Nie rozumiałam całej tej sytuacji. Aleks napadł na Logana?
- Emma co to za chłopak? Zaczynam być zazdrosny. - powiedział Dylan przez co dostał w ramię od Oliwi.
- Nikt taki. Przepraszam was muszę do toalety. - wstałam i spakowałam swój zeszyt do torby.
Tak naprawdę chciałam dowiedzieć się trochę więcej od Logana o wczorajszym spotkaniu jego i Aleksa. Czuję coś, że jeśli w nocy mi o tym nie powiedział to nie zrobi tego nigdy. Przecisnęłam się przez tłum ludzi idąc za szkołę, gdzie zazwyczaj przebywa Grey wraz ze swoimi kumplami z drużyny. Gdy dotarłam na miejsce od razu dostrzegłam brunet.
- Logan możemy porozmawiać? - zapytałam, gdy spojrzał na mnie jak i reszta drużyny.
- Poczekajcie chwilę. - zwrócił się do kolegów.
Odszedł w długi korytarz, a ja za nim. Gdy odszedł w część gdzie nie było takiego hałasu, odwrócił się w moją stronę.

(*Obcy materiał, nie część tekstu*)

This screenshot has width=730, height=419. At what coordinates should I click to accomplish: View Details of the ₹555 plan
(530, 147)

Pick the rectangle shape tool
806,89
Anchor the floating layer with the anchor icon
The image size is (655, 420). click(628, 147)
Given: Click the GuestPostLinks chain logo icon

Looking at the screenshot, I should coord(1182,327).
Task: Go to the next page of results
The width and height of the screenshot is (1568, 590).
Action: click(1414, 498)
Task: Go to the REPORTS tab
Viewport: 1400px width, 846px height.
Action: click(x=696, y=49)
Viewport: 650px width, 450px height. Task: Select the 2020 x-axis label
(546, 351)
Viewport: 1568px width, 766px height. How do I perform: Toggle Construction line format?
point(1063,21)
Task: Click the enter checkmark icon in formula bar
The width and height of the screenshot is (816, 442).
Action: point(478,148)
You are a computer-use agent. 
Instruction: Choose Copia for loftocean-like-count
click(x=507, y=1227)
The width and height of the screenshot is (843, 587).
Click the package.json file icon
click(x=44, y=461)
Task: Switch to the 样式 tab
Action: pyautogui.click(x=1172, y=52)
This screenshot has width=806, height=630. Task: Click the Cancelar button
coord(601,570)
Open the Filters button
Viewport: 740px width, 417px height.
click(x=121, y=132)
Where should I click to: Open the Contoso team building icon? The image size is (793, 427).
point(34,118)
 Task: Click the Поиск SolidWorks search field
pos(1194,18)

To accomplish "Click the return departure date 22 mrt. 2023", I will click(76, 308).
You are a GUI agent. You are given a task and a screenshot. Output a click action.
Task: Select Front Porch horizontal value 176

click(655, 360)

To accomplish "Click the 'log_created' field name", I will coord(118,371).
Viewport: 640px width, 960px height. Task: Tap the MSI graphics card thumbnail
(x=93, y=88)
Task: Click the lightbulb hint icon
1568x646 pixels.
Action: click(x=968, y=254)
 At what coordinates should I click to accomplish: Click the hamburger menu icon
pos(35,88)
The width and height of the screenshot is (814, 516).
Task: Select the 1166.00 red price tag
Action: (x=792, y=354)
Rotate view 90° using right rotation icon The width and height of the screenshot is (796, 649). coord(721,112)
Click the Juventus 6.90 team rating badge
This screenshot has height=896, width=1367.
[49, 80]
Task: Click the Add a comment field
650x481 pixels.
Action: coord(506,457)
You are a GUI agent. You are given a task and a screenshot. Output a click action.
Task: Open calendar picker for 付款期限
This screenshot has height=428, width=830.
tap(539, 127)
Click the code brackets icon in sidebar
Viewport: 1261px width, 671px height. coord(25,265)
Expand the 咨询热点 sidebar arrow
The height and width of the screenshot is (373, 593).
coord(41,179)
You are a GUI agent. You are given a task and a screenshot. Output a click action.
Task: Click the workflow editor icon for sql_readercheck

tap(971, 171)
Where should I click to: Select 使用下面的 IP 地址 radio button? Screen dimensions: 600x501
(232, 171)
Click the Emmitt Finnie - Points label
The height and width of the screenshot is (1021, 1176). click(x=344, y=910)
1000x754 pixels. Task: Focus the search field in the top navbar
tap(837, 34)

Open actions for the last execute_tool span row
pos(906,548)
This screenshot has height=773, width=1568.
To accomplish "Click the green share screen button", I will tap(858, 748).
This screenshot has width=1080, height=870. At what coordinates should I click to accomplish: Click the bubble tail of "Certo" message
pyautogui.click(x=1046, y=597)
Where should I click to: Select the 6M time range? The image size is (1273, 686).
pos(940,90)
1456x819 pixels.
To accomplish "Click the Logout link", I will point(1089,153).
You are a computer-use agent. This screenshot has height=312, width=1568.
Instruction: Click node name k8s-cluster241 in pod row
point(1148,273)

- O czym chcesz gadać? - zapytał patrząc się wszędzie tylko nie ma mnie.
- Przepraszam Cię za Aleksa. Nie powiedział mi, że coś się między wami wydarzyło.
- Nic się nie wydarzyło.
- I tak przepraszam, pewnie powiedział o kilka słów za dużo.
- Nawet jeśli to... - przerwał patrząc mi prosto w oczy.
- To? - zapytałam chcąc wyciągnąć z niego jak najwięcej.
- To nic ważnego co powinnaś wiedzieć. - odparł, a jego wzrok spadł na moje usta, które ze stresu przegryzłam. - Muszę już iść. - spojrzał za moje ramie i wskazał tam ręką. - Blanka na mnie czeka. Cześć Emma. - powiedział wymijając mnie.